It is, of course, not at all to my purpose to follow the course of the Civil War, but only to say that after the execution of the King Lord Dorset made a vow, which he is believed to have kept, that he would never again stir out of his house until he should be carried out of it in his coffin. He did not, in point of fact, survive the King by very many years, but died in 1652 and was buried at Withyham.

CHAPTER VI
Knole in the Reign of Charles II
CHARLES
6th
Earl of Dorset

§ i

Edward Sackville was succeeded by his son Richard, married to Lady Frances Cranfield, a considerable heiress, who, on the death of her brother, inherited the fortune and property of their father, Lionel Cranfield, Earl of Middlesex, sometime Treasurer to James I. I mention this marriage especially, because it brought to the Sackvilles the house called Copt Hall in Essex and its contents, which included much of the finest furniture now at Knole, some of the tapestry, the many portraits of the Cranfields by Mytens and Dobson, the series of historical portraits in the Brown Gallery, and the Mytens copies of Raphael’s cartoons. There are a number of receipts at Knole to no less than six different carriers, for wagon-loads of effects removed from Copt Hall to Knole at the cost of £2. 5s. per load. From Copt Hall also came the carved stone shield now in the Stone Court on the roof of the Great Hall. The Copt Hall estate was sold in 1701 for the approximate sum of twenty thousand pounds. The draft of the marriage settlement is at Knole:

January 25th, 1640

The Earl of Middlesex is to assure ten thousand pounds to the Earl of Dorset in marriage with the Lady Frances Cranfield to the Lord Buckhurst to be paid in times and manner following:

He is to retain the money in his hands, paying yearly to the young couple towards their maintenance by equal portions at Michaelmas and our Lady Day £800 per annum until a jointure be made of £1500 per annum, by the Lord Buckhurst joining with the Earl of Dorset when he shall come to full age.

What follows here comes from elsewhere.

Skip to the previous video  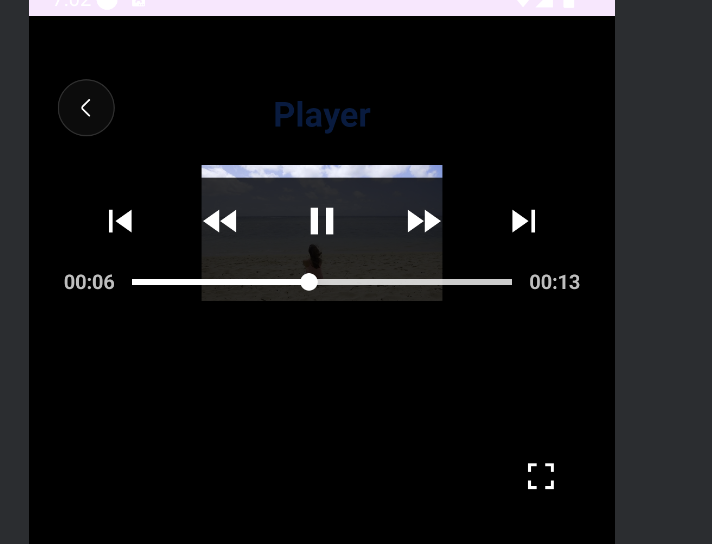tap(120, 221)
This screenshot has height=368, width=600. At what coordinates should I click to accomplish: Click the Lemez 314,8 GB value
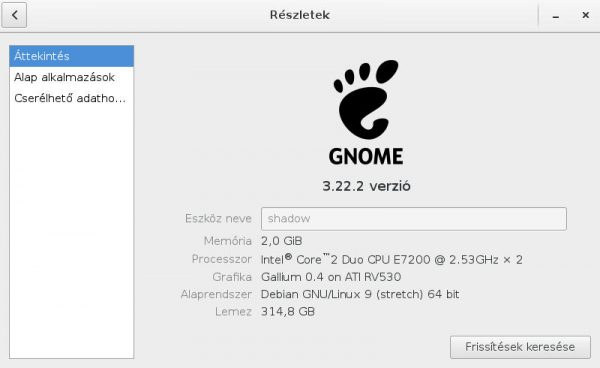pyautogui.click(x=288, y=312)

And if the Lord Buckhurst [which God forbid] shall decease before the said lady, or a jointure so made, then the ten thousand pound shall be the sole use of the said lady. But if the said lady [which God forbid] should die before the Lord Buckhurst without children, the said portion or so much shall remain not laid out by consent of the Earl of Dorset in purchasing in lands or leases, shall be paid to the said Earl of Dorset.

And in the same connection there are some notes from Edward, Lord Dorset to Lord Middlesex, one written “this Thursday morning at 5 of the clock,” apologising for the “bad character” which Lord Middlesex must decipher—and indeed the writing is all but illegible—but he is obliged to write as he must go presently into Kent to dispose some bargains and sales.